As a whole, PGES was seen in approximately 50% of the recorded seizures. When looking at the different GCS types, differences emerged between Types 1 and 2: PGES was seen more commonly after GCS type 1 (65%) than after type 2 (15%). In the univariate analyses, PGES was significantly associated with longer duration of the tonic phase (p = 0.042), but this association was not seen in the multivariate analysis. In the multivariate analysis, PGES was significantly associated with GCS type (p < 0.001) and early administration of oxygen (p < 0.001). When comparing the different GCS types, type 1 was significantly different from type 2 (OR 66.0, 95% CI 5.4–801.6; p < 0.001) but not type 3 (OR 3.07, 95% CI 0.75–12.6; p = 0.119). Given the strong association between PGES and GCS type 1, risk factors of PGES for this seizure type were evaluated. PGES occurrence risk was significantly increased when GCS type 1 occurred in sleep (OR 5.0, 95% CI 1.2–20.9) and similar to what was seen in the whole analyses when oxygen was not administered early (OR 13.4, 95% CI 3.2–55.9).
These findings clearly identify an association between PGES and GCS with bilateral and symmetric tonic extension at onset. Clonic GCS were not a risk factor for PGES. It is difficult to fully understand the findings in reference to type 3, as this group is essentially all other GCS. The outlined semiology descriptions are not broadly used and are referenced from a paper of mesial temporal seizures with secondary generalization (5). In addition, we do not understand whether there is a difference between secondary GCS and those that are a presentation of genetic generalized epilepsies.

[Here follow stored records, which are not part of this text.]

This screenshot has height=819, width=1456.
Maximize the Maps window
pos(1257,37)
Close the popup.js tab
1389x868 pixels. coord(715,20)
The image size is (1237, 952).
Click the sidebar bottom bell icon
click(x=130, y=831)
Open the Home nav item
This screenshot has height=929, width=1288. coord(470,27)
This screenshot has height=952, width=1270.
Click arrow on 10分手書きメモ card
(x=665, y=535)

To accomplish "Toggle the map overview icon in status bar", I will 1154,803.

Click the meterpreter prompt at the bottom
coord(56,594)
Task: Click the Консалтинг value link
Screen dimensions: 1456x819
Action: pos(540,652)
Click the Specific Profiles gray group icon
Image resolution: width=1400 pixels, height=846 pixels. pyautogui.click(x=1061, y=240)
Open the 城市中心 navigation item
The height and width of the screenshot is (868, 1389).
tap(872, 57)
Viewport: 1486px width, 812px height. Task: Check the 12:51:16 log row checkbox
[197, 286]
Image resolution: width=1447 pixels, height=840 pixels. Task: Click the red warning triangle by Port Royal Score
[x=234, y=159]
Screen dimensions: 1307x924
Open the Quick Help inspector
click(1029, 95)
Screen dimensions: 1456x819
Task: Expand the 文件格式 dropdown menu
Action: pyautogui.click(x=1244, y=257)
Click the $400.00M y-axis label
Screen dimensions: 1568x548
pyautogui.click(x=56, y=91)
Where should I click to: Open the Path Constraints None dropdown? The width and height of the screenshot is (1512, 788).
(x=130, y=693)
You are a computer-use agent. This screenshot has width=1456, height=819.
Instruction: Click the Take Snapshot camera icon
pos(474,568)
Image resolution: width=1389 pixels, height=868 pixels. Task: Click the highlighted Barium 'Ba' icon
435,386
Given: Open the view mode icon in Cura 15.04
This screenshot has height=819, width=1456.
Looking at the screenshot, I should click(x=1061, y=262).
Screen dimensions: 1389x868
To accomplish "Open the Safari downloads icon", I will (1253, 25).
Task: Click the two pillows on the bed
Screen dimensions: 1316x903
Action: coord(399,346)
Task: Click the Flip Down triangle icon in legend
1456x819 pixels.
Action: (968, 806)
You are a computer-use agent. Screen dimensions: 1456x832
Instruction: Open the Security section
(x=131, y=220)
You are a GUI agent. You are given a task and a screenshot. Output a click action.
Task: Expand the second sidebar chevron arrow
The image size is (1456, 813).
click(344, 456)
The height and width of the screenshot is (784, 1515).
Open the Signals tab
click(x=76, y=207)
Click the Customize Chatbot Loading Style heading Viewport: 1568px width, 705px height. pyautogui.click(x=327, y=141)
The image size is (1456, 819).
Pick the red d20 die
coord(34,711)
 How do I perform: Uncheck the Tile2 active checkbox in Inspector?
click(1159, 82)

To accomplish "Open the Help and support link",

As the authors discuss, these findings do not clarify the relationship between PGES and SUDEP. They do support that future analyses should include an assessment of GCS type. This is, of course, impossible without video-EEG monitoring. Video-EEG monitoring studies such as MORTEMUS and REPO2MSE are critical to improving our understanding of the relationships among GCS type, PGES, and SUDEP. When assessing SUDEP cases retrospectively without video-EEG at the time of death, it would be helpful to have prior detailed descriptions of GCS phenomenology from previous monitoring. Generally accepted descriptions of GCS types could be included in all video-EEG reports. As a community, we need to agree on how we will define GCS types.
The finding of an association between PGES and oxygen delivery is interesting and has potential implications as to how we counsel and treat patients with GCS. The presence of oxygen reduced the risk of having PGES. Perhaps we should consider routinely providing oxygen at the time of a GCS. An improved understanding of the clinical implications of PGES and its relationship with SUDEP will guide the need for oxygen.
GCS type and whether oxygen was given at the time at the time of the GCS are both associated with the presence of PGES. What isn't known is whether these risk factors and the relationships between them and PGES are associated with SUDEP. By identifying these risk factors and including them in future studies, we may better understand the vulnerable populations, mechanisms, and potential interventions for SUDEP, the leading cause of death in people with chronic refractory epilepsy.